YOUR OBJECTIVE
This exercise asks for every line of the material that contains the word "Shanker".
DATA EXCERPTS Block Start
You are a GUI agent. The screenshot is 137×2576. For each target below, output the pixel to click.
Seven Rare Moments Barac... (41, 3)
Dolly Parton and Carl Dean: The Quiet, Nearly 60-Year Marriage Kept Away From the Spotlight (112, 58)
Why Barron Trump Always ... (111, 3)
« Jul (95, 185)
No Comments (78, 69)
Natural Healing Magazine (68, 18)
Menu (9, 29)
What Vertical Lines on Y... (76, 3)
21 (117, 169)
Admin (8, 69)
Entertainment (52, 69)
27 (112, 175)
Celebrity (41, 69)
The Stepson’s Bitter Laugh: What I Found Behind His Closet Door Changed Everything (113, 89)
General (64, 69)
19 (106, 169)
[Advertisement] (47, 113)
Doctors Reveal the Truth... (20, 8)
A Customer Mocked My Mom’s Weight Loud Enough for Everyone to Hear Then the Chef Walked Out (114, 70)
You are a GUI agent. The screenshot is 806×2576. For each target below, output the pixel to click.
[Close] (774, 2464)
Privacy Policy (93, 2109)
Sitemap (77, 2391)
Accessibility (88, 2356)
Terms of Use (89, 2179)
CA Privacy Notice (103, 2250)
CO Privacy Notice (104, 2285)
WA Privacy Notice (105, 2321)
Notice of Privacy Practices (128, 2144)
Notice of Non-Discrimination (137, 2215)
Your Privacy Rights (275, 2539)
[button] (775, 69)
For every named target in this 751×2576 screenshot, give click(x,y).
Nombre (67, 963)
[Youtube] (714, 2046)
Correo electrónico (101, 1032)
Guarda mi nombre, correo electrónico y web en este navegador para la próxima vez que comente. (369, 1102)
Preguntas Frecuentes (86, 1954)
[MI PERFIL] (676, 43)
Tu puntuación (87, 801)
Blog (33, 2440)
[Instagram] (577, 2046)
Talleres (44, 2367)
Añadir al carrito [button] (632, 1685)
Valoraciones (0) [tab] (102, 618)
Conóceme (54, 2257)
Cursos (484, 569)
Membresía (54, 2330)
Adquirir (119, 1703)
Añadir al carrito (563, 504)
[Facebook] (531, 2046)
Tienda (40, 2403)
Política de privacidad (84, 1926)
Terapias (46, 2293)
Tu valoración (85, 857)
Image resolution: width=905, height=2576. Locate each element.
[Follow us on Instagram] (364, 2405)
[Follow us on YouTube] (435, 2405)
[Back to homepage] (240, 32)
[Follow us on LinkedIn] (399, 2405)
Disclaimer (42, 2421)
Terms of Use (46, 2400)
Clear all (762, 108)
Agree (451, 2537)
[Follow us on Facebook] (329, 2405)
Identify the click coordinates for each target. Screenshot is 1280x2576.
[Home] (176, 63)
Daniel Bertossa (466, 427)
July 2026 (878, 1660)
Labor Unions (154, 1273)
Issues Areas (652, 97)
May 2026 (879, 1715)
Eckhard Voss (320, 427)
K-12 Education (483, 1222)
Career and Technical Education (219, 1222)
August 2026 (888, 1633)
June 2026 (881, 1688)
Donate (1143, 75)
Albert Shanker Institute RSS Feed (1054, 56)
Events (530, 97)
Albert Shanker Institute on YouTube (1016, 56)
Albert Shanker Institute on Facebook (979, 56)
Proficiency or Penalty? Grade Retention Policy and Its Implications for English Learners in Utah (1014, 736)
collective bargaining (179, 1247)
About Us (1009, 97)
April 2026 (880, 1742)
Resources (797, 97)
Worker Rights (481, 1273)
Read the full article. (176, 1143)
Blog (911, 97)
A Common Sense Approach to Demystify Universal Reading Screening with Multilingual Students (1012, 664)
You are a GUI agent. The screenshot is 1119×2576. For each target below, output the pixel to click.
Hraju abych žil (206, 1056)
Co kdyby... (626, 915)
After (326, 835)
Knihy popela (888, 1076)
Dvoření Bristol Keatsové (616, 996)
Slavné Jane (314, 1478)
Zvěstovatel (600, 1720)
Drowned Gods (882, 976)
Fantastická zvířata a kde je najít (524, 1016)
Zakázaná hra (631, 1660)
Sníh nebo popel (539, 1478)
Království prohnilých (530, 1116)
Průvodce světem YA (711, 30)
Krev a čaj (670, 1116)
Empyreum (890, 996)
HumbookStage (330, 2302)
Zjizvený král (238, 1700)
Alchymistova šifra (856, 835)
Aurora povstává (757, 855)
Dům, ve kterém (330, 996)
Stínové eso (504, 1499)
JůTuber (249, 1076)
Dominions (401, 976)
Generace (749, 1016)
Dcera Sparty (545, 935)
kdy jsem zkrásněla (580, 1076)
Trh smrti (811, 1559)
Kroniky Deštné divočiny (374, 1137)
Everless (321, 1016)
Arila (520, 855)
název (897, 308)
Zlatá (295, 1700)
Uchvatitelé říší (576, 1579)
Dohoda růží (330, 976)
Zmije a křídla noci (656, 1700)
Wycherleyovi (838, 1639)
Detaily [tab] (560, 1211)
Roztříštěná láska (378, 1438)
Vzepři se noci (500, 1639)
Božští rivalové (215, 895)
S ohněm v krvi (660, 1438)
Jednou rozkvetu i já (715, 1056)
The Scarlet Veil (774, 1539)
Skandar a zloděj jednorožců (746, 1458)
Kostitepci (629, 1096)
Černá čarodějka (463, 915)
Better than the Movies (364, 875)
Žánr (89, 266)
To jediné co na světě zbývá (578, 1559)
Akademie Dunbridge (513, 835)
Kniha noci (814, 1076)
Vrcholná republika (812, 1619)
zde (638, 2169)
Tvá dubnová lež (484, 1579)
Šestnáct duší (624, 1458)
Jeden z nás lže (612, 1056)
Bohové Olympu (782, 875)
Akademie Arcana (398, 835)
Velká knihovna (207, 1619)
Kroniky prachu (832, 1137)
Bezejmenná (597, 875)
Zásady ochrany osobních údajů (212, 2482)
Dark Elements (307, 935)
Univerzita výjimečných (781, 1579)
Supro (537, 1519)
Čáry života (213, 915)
DATA EXCERPTS Block End
OUTPUT OF THE TASK
Albert Shanker Institute RSS Feed (1054, 56)
Albert Shanker Institute on YouTube (1016, 56)
Albert Shanker Institute on Facebook (979, 56)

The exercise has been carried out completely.